Martin Listabarth: I think the two solo albums were very important for my development. I was able to focus completely on myself and my instrument, so it was easier to find my own language. Now, where it’s more defined, it’s easier for me to pursue that style with my fellow musicians – and they enrich it with their input.
Your music is very atmospheric; it doesn’t need words in order to be understood. How do audiences react to it?
Martin Listabarth: I feel like the music is well received because it evokes pictures that are familiar to all of us. That makes it easier for the audience to find an approach to it. It’s always interesting to see what people say after the concert; I love it when they say they heard this or that in the music – and when the things they heard were the things I was thinking about when I was writing or playing the pieces. But I find it just as interesting when the opposite happens, when they hear something totally different. I think it’s wonderful when music can serve as the springboard into another world.
“I hadn’t thought about where it would lead.”
You released your first album in 2019; now, you’re playing successful concerts all over Europe and you’ve made a name for yourself in the scene. It seems like your rise has been very quick. Did you imagine this happening to you?
Martin Listabarth: No, of course not. When I made my first album, I hadn’t thought a lot about where it would all lead. It was more that I felt ready to record my own music for the first time. I just wanted to have something tangible that I could share with other people, without thinking at all about what I wanted to accomplish with it. From that point on, really great things took shape, and they motivated me to stick with and develop myself further.

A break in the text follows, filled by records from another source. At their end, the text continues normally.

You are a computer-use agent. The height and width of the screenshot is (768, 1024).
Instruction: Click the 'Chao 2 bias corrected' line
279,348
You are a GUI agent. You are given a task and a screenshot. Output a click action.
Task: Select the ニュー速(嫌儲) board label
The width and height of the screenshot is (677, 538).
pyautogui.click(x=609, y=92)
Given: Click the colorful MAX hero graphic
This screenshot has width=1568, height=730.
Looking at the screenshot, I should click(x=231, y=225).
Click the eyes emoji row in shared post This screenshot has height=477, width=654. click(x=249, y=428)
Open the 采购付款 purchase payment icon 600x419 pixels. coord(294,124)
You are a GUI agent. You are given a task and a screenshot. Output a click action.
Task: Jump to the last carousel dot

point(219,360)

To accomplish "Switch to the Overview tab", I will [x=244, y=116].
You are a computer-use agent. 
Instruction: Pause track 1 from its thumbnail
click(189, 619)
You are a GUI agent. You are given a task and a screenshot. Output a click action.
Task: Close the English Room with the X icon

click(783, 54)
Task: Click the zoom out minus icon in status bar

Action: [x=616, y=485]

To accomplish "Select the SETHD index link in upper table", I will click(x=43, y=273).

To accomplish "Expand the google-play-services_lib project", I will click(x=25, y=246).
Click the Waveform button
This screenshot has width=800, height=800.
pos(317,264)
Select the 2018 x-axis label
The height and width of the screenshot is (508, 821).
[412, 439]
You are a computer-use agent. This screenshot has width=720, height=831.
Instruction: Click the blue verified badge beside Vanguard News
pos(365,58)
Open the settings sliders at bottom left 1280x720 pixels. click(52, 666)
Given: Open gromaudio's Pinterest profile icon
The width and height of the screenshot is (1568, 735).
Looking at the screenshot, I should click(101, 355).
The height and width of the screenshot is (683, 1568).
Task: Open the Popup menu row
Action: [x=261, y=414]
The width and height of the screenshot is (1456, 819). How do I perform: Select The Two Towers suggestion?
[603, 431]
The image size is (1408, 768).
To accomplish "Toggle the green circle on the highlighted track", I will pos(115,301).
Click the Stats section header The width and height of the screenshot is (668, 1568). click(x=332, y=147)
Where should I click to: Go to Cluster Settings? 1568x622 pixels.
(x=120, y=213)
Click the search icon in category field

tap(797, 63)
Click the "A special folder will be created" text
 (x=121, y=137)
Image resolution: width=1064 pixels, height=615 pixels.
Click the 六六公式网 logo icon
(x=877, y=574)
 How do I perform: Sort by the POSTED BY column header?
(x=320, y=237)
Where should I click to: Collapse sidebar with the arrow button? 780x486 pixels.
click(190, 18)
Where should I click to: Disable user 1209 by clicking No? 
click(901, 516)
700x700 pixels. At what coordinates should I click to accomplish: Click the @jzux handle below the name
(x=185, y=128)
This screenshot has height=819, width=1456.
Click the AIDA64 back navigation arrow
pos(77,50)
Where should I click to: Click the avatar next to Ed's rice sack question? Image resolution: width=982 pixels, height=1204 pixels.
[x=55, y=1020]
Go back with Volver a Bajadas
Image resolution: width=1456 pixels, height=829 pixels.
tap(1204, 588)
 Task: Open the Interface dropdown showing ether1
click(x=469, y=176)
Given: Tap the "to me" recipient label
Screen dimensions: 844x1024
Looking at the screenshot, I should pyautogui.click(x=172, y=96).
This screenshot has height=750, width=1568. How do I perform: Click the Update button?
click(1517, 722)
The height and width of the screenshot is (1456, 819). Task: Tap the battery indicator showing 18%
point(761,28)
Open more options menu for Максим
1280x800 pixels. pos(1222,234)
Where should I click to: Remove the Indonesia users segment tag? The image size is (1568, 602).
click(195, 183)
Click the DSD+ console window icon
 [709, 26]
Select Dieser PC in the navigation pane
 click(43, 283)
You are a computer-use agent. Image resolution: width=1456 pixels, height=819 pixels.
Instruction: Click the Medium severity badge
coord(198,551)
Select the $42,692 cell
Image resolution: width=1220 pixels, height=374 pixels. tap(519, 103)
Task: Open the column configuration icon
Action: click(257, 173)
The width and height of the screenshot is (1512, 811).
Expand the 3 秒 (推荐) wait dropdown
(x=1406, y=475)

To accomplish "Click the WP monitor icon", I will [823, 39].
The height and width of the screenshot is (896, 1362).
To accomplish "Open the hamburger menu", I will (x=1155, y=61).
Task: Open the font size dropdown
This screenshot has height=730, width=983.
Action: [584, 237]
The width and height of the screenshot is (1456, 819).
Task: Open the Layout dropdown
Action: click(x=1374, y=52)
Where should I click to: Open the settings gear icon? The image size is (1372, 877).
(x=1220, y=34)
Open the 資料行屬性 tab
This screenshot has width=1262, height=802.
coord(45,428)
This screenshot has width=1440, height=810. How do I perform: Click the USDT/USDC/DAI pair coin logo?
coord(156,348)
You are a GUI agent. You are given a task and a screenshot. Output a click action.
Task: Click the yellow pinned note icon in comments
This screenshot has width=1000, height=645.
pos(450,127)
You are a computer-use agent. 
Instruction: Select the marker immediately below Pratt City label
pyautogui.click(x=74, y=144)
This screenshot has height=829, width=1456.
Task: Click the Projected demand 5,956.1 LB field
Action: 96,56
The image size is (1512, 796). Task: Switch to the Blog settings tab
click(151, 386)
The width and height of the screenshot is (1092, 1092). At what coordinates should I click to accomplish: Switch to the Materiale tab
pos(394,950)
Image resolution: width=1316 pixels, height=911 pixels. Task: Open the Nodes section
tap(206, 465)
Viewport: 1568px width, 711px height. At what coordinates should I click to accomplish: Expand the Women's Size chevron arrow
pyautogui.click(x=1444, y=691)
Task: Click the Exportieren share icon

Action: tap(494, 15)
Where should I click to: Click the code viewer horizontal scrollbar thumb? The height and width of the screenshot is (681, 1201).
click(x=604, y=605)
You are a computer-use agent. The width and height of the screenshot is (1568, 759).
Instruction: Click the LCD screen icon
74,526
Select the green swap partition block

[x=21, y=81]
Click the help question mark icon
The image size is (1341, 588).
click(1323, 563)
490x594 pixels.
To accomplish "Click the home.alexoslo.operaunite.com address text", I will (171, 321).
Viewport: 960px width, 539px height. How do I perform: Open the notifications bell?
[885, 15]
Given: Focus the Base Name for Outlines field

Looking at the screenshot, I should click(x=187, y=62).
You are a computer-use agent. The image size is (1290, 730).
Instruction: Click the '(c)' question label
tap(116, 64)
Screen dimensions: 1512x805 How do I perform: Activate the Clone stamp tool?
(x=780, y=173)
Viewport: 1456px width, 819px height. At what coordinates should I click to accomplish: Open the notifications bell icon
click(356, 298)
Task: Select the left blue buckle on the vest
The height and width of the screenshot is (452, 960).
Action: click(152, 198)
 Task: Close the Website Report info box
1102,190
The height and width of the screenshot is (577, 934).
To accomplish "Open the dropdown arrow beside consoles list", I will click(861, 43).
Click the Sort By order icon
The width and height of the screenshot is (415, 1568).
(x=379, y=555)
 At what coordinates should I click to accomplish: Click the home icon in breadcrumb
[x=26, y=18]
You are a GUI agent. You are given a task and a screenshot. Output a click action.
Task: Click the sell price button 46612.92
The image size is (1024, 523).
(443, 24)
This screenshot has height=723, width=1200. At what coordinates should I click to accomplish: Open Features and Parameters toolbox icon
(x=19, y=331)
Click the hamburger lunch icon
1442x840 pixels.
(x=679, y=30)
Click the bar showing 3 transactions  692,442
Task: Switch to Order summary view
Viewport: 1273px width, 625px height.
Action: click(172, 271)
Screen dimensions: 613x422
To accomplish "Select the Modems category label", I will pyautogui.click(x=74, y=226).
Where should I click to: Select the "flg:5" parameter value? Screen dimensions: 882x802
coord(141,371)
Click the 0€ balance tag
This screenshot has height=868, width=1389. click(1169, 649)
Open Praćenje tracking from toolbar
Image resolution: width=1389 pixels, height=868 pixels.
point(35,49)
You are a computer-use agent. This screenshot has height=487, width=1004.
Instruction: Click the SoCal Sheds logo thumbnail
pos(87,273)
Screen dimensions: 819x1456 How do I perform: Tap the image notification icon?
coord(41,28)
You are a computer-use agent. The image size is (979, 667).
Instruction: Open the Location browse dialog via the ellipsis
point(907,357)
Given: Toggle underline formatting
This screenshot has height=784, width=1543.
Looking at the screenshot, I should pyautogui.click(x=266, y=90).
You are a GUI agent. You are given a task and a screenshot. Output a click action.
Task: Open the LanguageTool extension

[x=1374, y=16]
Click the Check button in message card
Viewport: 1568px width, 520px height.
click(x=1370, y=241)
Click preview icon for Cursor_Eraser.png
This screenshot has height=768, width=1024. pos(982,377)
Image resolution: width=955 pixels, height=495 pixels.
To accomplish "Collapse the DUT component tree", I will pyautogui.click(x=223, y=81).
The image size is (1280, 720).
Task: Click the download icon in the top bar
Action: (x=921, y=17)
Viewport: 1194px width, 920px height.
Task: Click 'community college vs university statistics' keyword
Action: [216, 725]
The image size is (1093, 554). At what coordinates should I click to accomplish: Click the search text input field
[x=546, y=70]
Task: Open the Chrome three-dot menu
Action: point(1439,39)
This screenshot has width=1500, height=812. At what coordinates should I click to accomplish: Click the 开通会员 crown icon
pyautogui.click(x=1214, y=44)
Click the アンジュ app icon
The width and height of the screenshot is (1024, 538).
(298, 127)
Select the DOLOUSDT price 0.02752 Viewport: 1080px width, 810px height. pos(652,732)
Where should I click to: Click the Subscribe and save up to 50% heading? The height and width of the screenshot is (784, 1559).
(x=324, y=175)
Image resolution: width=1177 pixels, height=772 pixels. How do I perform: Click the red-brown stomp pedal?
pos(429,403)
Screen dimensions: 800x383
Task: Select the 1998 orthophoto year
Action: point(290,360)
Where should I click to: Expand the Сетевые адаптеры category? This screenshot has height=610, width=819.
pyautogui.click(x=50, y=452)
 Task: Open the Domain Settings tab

Not just musically, but in terms of staying alert for chances to play my music live.
Postcards will be released on June 2nd; on June 16th you’re playing a release concert at RadioKulturhaus. Do you have other concerts booked?
Martin Listabarth: I’m still in the booking process. I can’t share too many confirmed dates yet, but I do intend to organize several concerts for the fall. And I’m optimistic that we’ll be able to organize some things.
Michael Ternai, translated from the German original by Philip Yaeger.